Out of every sports game, every school dance, and every ski trip, all pale in comparison to Society Day, not just in terms of the effort it takes to organize and set up, from both faculty and society leaders, but also in terms of how well it is received by the student body.
Society Day is the last day of school before finals begin. According to Brennan Twardowski ‘10, “Society Day has been around for decades; it went on hiatus from 1992-2005 and has continued every year since it was brought back by the Class of 2005.” While the other small society events set the stage for who wins, Society Day is the ultimate factor because of the sheer number of activities and points that can be won from those activities.
In terms of the process that goes into preparing for society day, the same activities are chosen every year, for example, dodgeball and the dance competition. For the society leaders, the real process is having to organize who does what activities when. In terms of preparation, Jagar Macdonald ‘25 said, “We’ll meet up at somebody’s house, order food, and put together some ideas so we don’t have to rush it.”

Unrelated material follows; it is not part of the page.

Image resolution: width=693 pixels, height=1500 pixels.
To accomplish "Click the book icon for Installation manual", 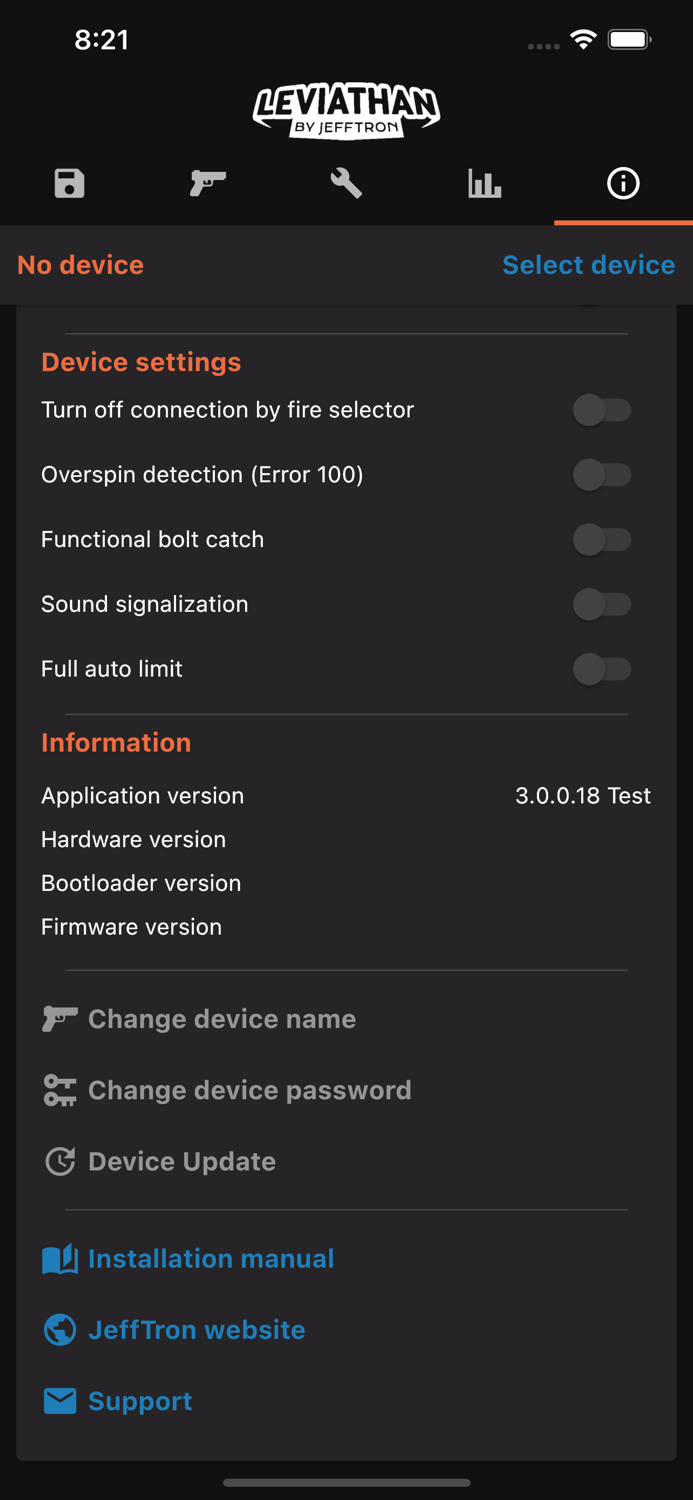I will [x=60, y=1259].
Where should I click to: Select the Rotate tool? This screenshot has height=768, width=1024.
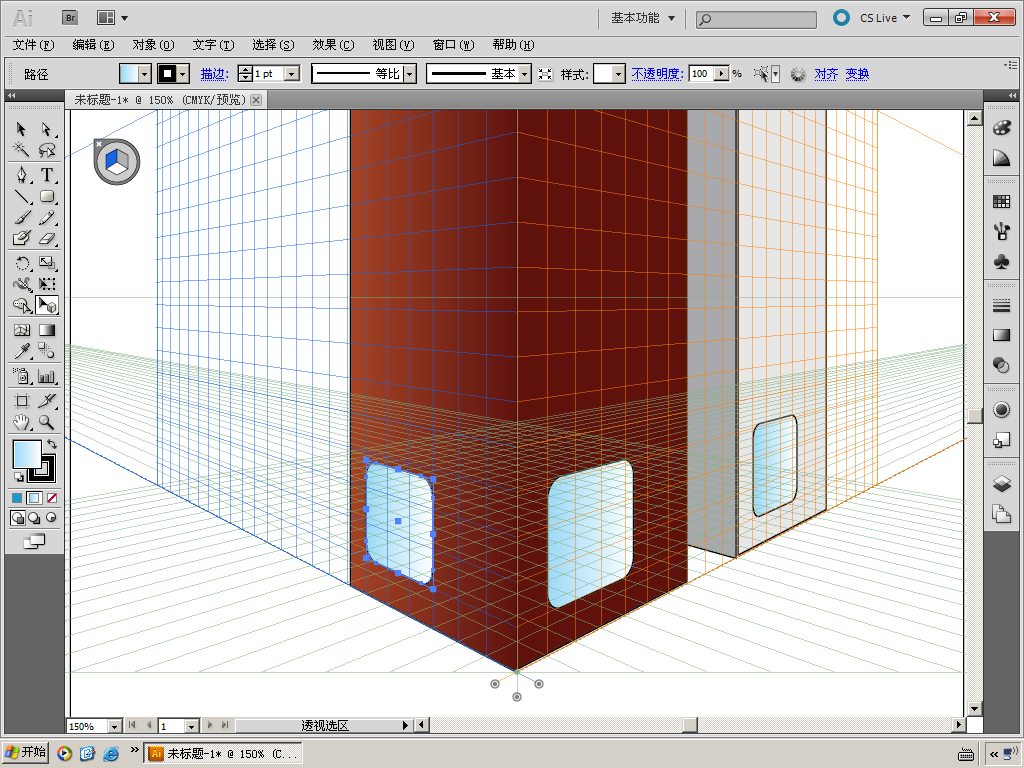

When Society Day ends, everyone meets at Nesbitt Stadium for the big reveal of who won. The crowd’s tension is at its highest until finally, the banner drops with wins. Last year, Oxonion won Society Day, and the energy when it was revealed was unprecedented. Every time a society wins, they receive a banner that is hung inside the blue gym. Until this year’s Society Day arrives, all we can do is wait and see who’s on top this year.